On every seat at the Collina Strada fall/winter 2024 show was a page of show notes with a logo for a gym I wish existed: Collina’s Gym. The slogan was, “Where your inner feminine power takes outer chiseled form.”
Backstage after the show, I asked designer Hillary Taymour about the inspiration behind the collection. She answered with just one word, “Chaos.” Then I asked her how she chose the music, which featured a delicate chorus of female voices over a booming heavy metal track remixed with snippets of Britney Spears’s Stronger, to which she also replied, “Chaos!” And when I asked her to point out which looks she was most excited to see walk down the runway, she declared, “Chaos!” before pointing out the second-to-last look: a gray organza gown with puffed up sleeves that resembled the muscular arms of a bodybuilder. “I love all of these organza muscles,” she said. “It's like the epitome of feminine strength in a garment.”
“I love all of these organza strong muscles and they're still super feminine,” she said. “It's like the epitome of feminine strength in a garment.”
Taymour’s collection was all about being a strong woman in a world of…chaos. She chose not to cast any cis men this season but instead her friends, some bodybuilders, a pregnant model, and another model who had recently given birth and walked with her baby cradled onto her hip.
In the show notes, Taymour wrote, “With women constantly passed over for power positions, the femme body and mind has long been shaped by the imagination of men. It’s about time we re-sculpted that meat-headed vision into something closer to the reality of femininity—something altogether sweatier yet more refined.” Some models even carried squash weights, which are exactly what they sound like. When I asked Taymour about those she enthusiastically screeched, “Squash weights!” before telling me, “I’ve been wanting to have squash weights in my show for four years and finally….it just worked out.”

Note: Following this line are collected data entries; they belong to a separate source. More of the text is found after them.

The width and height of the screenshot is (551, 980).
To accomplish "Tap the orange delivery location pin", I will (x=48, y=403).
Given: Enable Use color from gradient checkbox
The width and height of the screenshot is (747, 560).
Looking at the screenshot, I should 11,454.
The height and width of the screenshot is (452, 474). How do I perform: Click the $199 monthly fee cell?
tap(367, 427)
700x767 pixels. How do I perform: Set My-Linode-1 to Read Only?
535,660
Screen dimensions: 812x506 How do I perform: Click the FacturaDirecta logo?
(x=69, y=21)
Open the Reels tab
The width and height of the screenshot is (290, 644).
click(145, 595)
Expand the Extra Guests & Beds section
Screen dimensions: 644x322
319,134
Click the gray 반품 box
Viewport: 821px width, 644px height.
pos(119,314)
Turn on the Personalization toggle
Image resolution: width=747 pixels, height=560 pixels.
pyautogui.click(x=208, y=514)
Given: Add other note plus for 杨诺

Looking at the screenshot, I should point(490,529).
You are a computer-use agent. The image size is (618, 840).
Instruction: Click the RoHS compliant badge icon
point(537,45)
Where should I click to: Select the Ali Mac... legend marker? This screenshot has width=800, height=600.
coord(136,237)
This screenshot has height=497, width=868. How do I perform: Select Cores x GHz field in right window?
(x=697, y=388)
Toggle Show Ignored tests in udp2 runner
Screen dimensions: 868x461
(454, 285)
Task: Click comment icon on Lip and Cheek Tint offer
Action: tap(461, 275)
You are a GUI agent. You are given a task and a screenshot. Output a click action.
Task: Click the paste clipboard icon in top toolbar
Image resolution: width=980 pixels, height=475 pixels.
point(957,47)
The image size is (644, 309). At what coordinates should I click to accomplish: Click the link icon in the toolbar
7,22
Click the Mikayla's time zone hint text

With the idea of girlhood, girl math, girl dinner, and the girl ribbon economy seeping into every recent conversation of how women want to dress, Taymour offers a different take. Her latest collection features molded organza lumps and bumps that look like muscles; clothing that is still feminine in her signature psychedelic color printed palette but not in the obvious way. It’s proof that girlhood doesn’t have just one aesthetic, that you can still lean into your femininity in ways that haven’t always been celebrated, and that you don’t have to tie a bow onto everything to feel like a girl. If anything, in a world filled with chaos, sweat probably feels like a more authentic accessory anyway.